▶ _Exercise details_: Your task is to retype all of the records below with complete accuracy.

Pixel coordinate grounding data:
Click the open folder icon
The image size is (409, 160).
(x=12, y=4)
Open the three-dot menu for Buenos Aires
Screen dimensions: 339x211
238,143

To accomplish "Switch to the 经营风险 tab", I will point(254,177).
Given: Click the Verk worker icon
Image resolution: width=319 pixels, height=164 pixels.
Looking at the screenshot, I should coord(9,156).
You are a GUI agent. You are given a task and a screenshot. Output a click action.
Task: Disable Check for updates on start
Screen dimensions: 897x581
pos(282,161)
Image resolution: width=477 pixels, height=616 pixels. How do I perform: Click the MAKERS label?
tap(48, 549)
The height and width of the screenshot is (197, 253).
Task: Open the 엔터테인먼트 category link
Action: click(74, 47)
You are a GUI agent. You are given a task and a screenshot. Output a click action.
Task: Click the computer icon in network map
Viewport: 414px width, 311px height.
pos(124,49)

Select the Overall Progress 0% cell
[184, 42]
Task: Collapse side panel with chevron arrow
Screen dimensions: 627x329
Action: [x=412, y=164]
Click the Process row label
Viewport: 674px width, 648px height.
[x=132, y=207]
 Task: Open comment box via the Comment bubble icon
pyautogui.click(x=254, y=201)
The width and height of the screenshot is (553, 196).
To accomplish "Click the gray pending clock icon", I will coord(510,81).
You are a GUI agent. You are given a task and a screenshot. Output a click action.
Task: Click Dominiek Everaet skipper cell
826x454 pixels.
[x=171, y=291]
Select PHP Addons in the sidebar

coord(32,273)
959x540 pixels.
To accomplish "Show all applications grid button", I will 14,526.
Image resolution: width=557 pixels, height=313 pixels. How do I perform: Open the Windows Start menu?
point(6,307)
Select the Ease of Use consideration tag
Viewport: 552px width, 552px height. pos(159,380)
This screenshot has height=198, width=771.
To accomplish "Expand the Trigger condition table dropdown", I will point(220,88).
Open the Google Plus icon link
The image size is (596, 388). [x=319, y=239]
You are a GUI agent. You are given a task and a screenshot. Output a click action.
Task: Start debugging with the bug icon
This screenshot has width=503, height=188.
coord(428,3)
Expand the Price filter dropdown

▶ _Solution to this exercise_:
Click the open folder icon
The image size is (409, 160).
(x=12, y=4)
Open the three-dot menu for Buenos Aires
Screen dimensions: 339x211
238,143

To accomplish "Switch to the 经营风险 tab", I will point(254,177).
Given: Click the Verk worker icon
Image resolution: width=319 pixels, height=164 pixels.
Looking at the screenshot, I should coord(9,156).
You are a GUI agent. You are given a task and a screenshot. Output a click action.
Task: Disable Check for updates on start
Screen dimensions: 897x581
pos(282,161)
Image resolution: width=477 pixels, height=616 pixels. How do I perform: Click the MAKERS label?
tap(48, 549)
The height and width of the screenshot is (197, 253).
Task: Open the 엔터테인먼트 category link
Action: click(74, 47)
You are a GUI agent. You are given a task and a screenshot. Output a click action.
Task: Click the computer icon in network map
Viewport: 414px width, 311px height.
pos(124,49)

Select the Overall Progress 0% cell
[184, 42]
Task: Collapse side panel with chevron arrow
Screen dimensions: 627x329
Action: [x=412, y=164]
Click the Process row label
Viewport: 674px width, 648px height.
[x=132, y=207]
 Task: Open comment box via the Comment bubble icon
pyautogui.click(x=254, y=201)
The width and height of the screenshot is (553, 196).
To accomplish "Click the gray pending clock icon", I will coord(510,81).
You are a GUI agent. You are given a task and a screenshot. Output a click action.
Task: Click Dominiek Everaet skipper cell
826x454 pixels.
[x=171, y=291]
Select PHP Addons in the sidebar

coord(32,273)
959x540 pixels.
To accomplish "Show all applications grid button", I will 14,526.
Image resolution: width=557 pixels, height=313 pixels. How do I perform: Open the Windows Start menu?
point(6,307)
Select the Ease of Use consideration tag
Viewport: 552px width, 552px height. pos(159,380)
This screenshot has height=198, width=771.
To accomplish "Expand the Trigger condition table dropdown", I will point(220,88).
Open the Google Plus icon link
The image size is (596, 388). [x=319, y=239]
You are a GUI agent. You are given a task and a screenshot. Output a click action.
Task: Start debugging with the bug icon
This screenshot has width=503, height=188.
coord(428,3)
Expand the Price filter dropdown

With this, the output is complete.